What to produce: Reproduce the lines of the records below verbatim, everything from the line containing "Identify the location of Text Art." down to the line containing "(1359, 1002).".

Exercise input:
==============================
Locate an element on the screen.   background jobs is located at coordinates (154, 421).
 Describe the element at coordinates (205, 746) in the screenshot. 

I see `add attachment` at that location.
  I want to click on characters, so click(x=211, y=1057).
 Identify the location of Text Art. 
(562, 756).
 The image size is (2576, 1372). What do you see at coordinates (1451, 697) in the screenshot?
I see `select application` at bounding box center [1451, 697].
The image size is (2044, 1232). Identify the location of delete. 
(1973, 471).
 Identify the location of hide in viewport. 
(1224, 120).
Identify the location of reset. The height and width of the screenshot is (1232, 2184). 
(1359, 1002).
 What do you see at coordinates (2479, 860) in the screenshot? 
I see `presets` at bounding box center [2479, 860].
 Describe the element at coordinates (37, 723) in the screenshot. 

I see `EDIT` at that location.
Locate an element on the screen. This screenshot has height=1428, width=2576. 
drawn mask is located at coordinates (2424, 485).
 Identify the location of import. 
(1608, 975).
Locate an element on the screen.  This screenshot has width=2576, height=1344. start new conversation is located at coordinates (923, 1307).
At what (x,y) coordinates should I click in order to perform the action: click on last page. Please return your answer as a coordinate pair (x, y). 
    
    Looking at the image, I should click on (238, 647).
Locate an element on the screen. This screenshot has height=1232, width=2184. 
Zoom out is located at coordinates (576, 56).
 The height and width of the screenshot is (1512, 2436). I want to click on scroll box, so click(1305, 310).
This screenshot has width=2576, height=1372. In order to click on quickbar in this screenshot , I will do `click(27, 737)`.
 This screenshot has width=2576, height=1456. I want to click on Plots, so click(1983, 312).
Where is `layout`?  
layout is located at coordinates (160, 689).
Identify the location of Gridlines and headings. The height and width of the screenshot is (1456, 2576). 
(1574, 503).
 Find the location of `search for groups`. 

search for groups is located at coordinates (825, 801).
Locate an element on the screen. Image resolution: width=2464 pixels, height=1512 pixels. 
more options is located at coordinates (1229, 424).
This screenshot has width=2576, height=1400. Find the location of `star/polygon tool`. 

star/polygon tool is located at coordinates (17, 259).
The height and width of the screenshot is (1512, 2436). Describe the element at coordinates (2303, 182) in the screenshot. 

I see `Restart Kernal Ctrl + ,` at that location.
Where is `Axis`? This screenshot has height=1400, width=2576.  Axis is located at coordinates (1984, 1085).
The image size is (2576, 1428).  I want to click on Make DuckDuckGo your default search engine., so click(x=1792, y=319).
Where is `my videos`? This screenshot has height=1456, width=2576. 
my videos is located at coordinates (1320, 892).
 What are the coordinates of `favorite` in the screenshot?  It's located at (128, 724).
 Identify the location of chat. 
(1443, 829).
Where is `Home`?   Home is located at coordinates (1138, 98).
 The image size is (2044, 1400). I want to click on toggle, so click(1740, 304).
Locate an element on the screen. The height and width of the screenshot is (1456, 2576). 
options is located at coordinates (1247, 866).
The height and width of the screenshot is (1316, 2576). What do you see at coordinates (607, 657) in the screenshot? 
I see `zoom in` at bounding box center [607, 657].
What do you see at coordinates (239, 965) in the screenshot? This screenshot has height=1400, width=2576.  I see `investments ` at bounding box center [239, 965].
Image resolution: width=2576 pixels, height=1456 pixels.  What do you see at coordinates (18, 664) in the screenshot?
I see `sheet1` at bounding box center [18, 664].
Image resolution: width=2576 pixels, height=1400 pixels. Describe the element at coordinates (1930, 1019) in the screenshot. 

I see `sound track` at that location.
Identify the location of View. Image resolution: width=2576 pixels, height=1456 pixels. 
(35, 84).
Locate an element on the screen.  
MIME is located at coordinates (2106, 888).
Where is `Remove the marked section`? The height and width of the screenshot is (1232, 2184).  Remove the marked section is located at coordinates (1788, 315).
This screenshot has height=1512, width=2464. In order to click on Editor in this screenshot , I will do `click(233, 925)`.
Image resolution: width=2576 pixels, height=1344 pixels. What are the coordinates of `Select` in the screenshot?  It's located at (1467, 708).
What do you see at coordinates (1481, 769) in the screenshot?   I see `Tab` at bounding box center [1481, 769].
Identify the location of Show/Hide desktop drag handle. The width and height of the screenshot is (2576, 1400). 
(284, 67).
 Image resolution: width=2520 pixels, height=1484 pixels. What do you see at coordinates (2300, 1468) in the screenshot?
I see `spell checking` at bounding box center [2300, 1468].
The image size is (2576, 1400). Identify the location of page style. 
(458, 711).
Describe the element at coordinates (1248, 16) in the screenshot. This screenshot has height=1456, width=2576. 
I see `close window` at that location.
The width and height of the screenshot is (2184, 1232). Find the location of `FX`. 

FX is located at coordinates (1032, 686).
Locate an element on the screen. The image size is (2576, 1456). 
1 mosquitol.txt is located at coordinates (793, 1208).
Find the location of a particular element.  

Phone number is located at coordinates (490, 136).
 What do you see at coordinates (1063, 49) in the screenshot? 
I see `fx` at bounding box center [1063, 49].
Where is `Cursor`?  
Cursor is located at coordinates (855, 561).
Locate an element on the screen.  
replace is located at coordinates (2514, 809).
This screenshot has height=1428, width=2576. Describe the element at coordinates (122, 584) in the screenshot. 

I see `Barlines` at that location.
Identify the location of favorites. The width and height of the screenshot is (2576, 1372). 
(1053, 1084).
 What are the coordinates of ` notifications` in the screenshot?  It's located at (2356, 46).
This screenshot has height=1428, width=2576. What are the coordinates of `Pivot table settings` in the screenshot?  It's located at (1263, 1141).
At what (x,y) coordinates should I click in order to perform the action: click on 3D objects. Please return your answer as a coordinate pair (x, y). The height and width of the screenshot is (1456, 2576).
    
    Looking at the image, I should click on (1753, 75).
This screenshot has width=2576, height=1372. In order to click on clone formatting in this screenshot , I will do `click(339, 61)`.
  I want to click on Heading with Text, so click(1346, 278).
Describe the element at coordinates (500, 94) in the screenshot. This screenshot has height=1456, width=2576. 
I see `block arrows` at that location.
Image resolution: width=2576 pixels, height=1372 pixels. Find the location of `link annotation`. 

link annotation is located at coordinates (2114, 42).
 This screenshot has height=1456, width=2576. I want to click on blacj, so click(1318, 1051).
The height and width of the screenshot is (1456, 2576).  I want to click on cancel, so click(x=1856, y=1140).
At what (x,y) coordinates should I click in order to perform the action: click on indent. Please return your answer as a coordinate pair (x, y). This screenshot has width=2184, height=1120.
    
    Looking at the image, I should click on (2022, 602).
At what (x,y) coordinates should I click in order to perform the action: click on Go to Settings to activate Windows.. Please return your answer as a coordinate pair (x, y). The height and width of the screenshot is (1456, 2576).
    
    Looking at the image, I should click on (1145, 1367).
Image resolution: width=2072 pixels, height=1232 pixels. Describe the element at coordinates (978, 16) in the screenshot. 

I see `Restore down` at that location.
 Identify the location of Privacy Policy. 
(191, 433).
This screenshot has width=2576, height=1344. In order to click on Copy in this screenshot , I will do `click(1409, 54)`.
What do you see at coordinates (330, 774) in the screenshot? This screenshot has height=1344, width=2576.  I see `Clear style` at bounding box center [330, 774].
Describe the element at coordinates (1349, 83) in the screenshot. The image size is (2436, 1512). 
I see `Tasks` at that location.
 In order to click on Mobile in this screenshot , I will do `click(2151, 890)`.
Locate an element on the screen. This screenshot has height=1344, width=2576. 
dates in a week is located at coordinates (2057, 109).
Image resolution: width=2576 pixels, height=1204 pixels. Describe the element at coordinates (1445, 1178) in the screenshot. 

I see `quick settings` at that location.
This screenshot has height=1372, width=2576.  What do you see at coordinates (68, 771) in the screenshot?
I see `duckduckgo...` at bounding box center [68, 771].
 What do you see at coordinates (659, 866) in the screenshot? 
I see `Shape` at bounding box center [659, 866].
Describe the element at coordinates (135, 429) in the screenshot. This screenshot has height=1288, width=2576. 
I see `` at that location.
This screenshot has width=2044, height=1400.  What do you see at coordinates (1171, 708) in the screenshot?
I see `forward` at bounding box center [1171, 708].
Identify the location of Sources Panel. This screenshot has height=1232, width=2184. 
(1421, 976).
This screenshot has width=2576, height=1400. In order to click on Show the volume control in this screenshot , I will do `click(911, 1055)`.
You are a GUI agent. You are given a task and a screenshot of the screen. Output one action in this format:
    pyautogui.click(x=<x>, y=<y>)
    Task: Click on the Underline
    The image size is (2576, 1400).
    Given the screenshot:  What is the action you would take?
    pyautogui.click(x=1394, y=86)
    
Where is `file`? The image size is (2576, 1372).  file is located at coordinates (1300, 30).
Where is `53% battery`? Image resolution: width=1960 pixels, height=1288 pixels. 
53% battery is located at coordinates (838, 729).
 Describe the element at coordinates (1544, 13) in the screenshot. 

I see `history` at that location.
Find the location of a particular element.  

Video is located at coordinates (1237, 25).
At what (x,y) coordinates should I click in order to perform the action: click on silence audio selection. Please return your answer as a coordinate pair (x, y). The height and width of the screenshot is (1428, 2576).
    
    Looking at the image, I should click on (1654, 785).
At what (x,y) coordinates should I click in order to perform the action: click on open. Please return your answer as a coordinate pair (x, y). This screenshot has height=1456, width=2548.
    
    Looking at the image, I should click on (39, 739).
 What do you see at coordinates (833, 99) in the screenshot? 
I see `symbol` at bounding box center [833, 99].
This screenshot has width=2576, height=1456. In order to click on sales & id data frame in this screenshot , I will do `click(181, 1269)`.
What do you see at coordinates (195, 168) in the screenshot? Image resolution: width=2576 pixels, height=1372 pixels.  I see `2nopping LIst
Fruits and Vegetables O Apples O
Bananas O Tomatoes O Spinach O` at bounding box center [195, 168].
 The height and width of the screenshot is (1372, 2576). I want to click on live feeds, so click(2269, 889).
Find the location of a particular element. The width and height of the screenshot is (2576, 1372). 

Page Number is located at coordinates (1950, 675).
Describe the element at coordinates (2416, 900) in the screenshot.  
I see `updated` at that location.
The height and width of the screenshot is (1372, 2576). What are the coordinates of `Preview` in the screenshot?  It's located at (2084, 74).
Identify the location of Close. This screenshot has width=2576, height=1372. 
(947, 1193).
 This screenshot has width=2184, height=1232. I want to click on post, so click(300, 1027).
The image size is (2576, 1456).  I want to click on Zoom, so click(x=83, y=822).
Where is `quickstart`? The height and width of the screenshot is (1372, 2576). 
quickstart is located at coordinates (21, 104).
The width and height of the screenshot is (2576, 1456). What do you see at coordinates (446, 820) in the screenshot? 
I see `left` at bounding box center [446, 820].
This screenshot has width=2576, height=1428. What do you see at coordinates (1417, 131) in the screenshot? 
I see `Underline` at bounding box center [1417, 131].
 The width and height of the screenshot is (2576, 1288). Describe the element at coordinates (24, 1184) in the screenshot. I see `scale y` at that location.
==============================
Exercise answer:
 Identify the location of Text Art. 
(562, 756).
 The image size is (2576, 1372). What do you see at coordinates (1451, 697) in the screenshot?
I see `select application` at bounding box center [1451, 697].
The image size is (2044, 1232). Identify the location of delete. 
(1973, 471).
 Identify the location of hide in viewport. 
(1224, 120).
Identify the location of reset. The height and width of the screenshot is (1232, 2184). 
(1359, 1002).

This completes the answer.